Import CSV with different column names to same field

Hi guys,
I have 1 index in elasticsearch that I want to aggregate 2 CSV files data. So, I create the index and the mapping:
index: test
mapping with the fields: ID, Date, Name, Reference, Subject, Operator
I have 2 CSV files, let's supose:
File1:
ID, Date, Name
File 2:
Identifier, Ref, Subject, Operator

How can I match the column "Identifier" from file2 with "ID" from file1?
And one more question:
I have different pipelines to each file... So, one pipeline import file1 and match the fields that file contains, and same appends with file2..
Can you help me to do that?

Many thanks!

Hi there,

How can I match the column "Identifier" from file2 with "ID" from file1?

After the CSV filter on file2, just put a rename filter that moves the "Identifier" value into the "ID" field. Then you can use the update/upsert technique I showed you in the other thread.

I have different pipelines to each file... So, one pipeline import file1 and match the fields that file contains, and same appends with file2..
Can you help me to do that?

I didn't get this one. Help you do what? Making a single pipeline that gets in input both the files?

Can you do me a example of do the filter rename?

"Can you help me do that" was about all the question.. I only say that I have different pipelines only for you understand how I am work right now.

Ok so, admitting you have files like the following:
image

image

You can even do a single pipeline like the following:

input {
  file {
    path => "/absolute_path_to_file1.csv"
    start_position => "beginning"
    sincedb_path => "/dev/null"
    tags => ["file1"]
  }

  file {
    path => "absolute_path_to_file2.csv"
    start_position => "beginning"
    sincedb_path => "/dev/null"
    tags => ["file2"]
  }
}

filter {
  if "file1" in [tags] {
    csv {
      separator => ","
      columns => ["ID","Date","Name"]
    }

    if [ID] == "ID" {
      drop{}
    }
  } else if "file2" in [tags] {
    csv {
      separator => ","
      columns => ["ID","Ref","Subject","Operator"]
    }

    if [ID] == "Identifier" {
      drop{}
    }
  }
}

output {
  elasticsearch {
    hosts => "localhost:9200"
    index => "test"
    document_id => "%{ID}"
    action => "update"
    doc_as_upsert => true
  }
}

This way, you don't even need to rename anything, since you're directly mapping the Identifier value to the ID field.

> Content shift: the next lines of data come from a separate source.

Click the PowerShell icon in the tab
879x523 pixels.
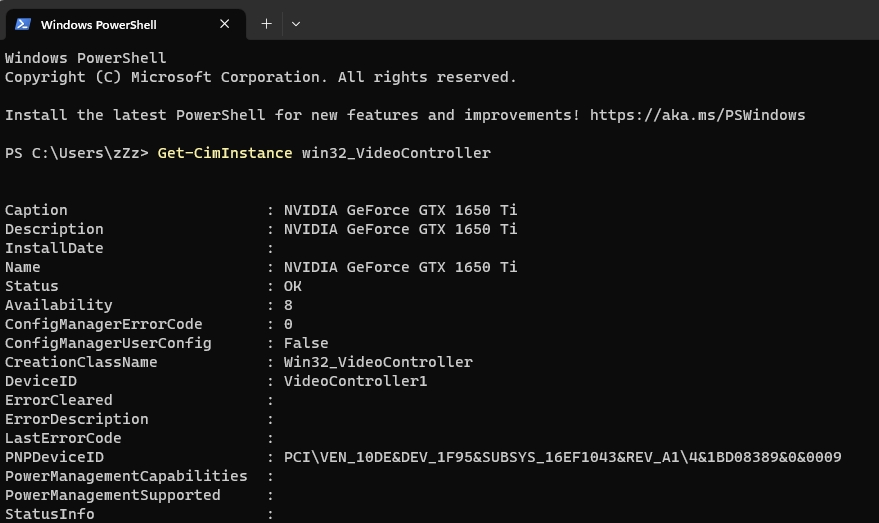[22, 24]
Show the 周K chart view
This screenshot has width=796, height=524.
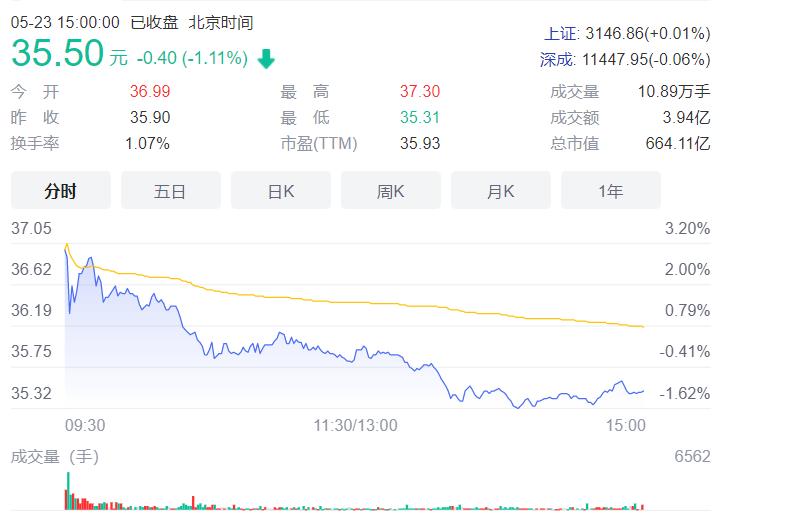pyautogui.click(x=390, y=191)
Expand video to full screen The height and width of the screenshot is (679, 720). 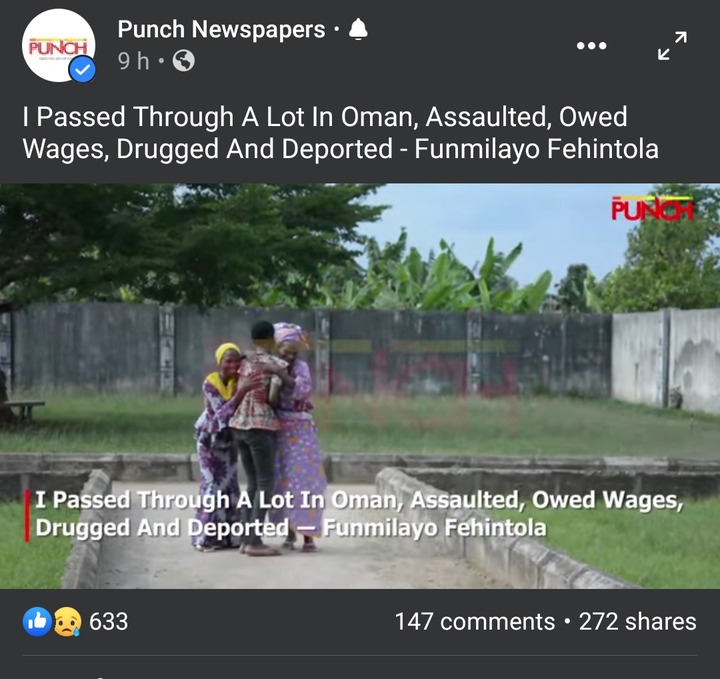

In your elasticsearch you'll have something like this:

Does this answer to all your questions?

And if I have a field in index that's "type", for example, if I have:
file1 - ID, DATE, NAME
file2 - Identifier, Ref, Subject, Operator

And in the field "type" of index I want to put the "Ref" of file2... How can I do that using the example you make?
Sorry for the time losed, but I have a big project that I'm working on, and it's more complex that seems.
I'm using ELK for first time..
Thanks you!

It's not a problem for me (I'll reply whenever I can). The problem is for you because you're limiting yourself to copy and paste solutions provided by others, without learning anything.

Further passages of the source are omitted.